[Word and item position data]

- - -

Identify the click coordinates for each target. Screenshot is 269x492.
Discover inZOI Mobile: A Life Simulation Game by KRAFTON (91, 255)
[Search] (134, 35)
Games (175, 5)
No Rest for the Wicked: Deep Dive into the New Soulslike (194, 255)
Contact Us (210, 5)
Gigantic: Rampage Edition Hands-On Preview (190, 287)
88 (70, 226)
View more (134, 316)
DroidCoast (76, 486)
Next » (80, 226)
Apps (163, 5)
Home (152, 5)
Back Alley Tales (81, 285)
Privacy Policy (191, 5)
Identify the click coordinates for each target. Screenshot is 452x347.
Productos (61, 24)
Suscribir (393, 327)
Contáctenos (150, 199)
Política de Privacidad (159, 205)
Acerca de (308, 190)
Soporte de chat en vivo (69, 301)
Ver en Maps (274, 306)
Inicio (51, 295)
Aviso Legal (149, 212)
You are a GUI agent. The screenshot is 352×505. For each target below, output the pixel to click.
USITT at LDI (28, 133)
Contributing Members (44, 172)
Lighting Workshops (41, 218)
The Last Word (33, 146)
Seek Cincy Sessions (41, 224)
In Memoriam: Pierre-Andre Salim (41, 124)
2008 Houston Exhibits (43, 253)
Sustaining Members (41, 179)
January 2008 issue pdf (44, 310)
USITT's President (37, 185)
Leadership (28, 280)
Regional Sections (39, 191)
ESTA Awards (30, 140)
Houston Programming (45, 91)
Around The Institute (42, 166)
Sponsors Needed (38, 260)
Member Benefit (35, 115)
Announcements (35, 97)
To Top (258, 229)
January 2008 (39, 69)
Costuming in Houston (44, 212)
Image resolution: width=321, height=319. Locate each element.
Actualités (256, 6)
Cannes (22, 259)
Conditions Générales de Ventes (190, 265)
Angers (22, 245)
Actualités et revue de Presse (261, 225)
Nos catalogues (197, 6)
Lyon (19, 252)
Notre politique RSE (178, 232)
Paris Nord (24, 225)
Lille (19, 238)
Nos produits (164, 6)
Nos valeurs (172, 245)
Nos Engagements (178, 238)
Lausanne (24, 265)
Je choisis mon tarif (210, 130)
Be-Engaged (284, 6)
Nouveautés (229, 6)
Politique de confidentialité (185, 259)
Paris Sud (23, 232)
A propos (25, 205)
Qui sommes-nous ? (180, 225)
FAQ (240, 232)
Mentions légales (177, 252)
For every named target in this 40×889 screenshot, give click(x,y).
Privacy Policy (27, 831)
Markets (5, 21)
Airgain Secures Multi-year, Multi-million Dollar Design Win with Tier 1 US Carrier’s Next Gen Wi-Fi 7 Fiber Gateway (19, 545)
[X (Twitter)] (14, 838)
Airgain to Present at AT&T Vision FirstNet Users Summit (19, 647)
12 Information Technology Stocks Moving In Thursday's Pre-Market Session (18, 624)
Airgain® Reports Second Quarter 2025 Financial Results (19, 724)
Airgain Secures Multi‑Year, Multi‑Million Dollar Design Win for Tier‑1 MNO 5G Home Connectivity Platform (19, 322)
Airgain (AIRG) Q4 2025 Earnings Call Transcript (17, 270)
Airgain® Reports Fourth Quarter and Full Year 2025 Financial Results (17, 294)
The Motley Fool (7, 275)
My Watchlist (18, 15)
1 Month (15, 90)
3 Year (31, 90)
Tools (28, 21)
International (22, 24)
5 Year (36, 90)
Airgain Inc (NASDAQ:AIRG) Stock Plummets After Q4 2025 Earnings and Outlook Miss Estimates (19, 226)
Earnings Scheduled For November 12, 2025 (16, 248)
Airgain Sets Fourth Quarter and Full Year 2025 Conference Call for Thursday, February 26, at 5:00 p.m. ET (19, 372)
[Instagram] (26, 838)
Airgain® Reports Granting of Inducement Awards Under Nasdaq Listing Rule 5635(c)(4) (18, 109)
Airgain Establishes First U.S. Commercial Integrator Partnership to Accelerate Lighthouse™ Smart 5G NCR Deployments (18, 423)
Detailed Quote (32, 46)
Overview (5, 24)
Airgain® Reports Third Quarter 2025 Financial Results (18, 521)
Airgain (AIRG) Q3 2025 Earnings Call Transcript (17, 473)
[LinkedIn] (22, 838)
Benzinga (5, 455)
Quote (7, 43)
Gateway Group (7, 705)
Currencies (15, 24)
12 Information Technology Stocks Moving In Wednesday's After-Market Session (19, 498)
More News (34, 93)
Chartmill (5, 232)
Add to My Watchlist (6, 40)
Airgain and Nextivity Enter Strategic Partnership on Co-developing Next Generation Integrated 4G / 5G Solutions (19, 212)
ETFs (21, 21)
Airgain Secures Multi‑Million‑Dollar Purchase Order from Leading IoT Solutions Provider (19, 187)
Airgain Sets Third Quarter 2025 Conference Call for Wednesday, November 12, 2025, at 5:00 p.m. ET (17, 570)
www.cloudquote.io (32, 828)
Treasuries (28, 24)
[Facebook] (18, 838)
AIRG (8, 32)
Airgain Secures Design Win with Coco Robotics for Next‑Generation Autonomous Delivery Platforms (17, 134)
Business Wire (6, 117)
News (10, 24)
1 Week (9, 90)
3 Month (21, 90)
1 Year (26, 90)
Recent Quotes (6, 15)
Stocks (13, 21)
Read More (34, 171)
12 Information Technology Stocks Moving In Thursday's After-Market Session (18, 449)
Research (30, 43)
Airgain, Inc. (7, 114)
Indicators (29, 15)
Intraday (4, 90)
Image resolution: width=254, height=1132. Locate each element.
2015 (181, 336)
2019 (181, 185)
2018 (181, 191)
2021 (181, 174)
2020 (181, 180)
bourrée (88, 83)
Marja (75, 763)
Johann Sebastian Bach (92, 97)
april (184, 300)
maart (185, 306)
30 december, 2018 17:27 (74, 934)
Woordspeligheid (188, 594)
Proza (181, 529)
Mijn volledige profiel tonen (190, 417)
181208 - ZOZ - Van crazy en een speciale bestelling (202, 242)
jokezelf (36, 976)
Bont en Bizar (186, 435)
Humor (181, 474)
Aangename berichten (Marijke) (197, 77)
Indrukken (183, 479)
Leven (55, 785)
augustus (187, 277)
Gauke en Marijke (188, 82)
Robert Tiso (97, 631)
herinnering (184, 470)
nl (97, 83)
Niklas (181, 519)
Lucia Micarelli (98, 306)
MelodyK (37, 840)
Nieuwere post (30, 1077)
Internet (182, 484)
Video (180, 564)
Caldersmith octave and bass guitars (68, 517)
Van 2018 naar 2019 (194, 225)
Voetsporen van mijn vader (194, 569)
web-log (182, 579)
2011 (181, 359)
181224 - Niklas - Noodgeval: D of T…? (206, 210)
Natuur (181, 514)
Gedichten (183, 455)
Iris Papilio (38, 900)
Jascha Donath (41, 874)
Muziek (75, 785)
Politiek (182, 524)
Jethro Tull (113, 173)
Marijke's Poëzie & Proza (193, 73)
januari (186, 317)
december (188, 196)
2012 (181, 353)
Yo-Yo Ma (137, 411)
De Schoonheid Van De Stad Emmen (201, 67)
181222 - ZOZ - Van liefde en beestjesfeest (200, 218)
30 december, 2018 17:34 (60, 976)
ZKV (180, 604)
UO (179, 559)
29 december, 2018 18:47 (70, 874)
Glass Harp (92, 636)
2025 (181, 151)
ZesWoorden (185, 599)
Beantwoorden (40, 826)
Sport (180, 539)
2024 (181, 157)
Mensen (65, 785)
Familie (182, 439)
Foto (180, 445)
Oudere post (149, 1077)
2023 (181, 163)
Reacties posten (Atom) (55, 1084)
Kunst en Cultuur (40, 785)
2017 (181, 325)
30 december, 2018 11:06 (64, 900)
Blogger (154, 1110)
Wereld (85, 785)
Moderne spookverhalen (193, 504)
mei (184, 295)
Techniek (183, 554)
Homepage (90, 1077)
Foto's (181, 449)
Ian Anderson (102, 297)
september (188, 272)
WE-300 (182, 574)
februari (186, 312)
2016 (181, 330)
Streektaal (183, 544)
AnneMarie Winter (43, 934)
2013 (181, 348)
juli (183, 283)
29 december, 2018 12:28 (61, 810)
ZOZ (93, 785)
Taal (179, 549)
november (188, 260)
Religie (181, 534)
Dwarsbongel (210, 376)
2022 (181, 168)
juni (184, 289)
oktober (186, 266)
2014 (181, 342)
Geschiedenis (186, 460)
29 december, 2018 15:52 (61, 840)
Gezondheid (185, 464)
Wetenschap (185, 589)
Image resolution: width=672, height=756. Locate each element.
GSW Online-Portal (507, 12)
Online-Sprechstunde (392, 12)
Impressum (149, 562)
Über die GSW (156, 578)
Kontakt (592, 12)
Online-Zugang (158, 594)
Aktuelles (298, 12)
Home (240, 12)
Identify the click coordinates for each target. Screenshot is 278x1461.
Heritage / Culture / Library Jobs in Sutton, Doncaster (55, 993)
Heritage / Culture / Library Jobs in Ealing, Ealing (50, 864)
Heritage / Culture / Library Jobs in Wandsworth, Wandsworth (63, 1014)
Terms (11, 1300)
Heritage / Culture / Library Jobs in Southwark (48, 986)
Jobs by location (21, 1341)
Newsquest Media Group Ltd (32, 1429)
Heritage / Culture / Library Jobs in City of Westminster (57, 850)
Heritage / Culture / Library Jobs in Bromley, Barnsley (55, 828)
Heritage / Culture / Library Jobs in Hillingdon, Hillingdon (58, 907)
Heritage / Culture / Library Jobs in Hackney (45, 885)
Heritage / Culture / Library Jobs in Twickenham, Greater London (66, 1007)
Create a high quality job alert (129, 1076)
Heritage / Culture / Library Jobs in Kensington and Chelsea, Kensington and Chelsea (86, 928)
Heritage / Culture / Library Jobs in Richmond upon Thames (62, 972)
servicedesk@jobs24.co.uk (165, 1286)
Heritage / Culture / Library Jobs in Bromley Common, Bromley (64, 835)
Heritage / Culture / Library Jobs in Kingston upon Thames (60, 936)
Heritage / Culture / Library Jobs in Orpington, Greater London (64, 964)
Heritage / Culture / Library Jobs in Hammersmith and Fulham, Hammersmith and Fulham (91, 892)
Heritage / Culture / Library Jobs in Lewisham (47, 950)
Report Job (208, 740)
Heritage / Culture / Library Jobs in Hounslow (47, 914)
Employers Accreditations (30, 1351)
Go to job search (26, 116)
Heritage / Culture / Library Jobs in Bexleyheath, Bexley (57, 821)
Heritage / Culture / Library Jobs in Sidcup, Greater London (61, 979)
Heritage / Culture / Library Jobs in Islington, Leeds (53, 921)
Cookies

- - -

Problem statement
Reproduce the lines of the material verbatim, starting with the line that contains "Tools (28, 21)" and going on through the line that contains "Earnings Scheduled For".

Full output
Tools (28, 21)
International (22, 24)
5 Year (36, 90)
Airgain Inc (NASDAQ:AIRG) Stock Plummets After Q4 2025 Earnings and Outlook Miss Estimates (19, 226)
Earnings Scheduled For November 12, 2025 (16, 248)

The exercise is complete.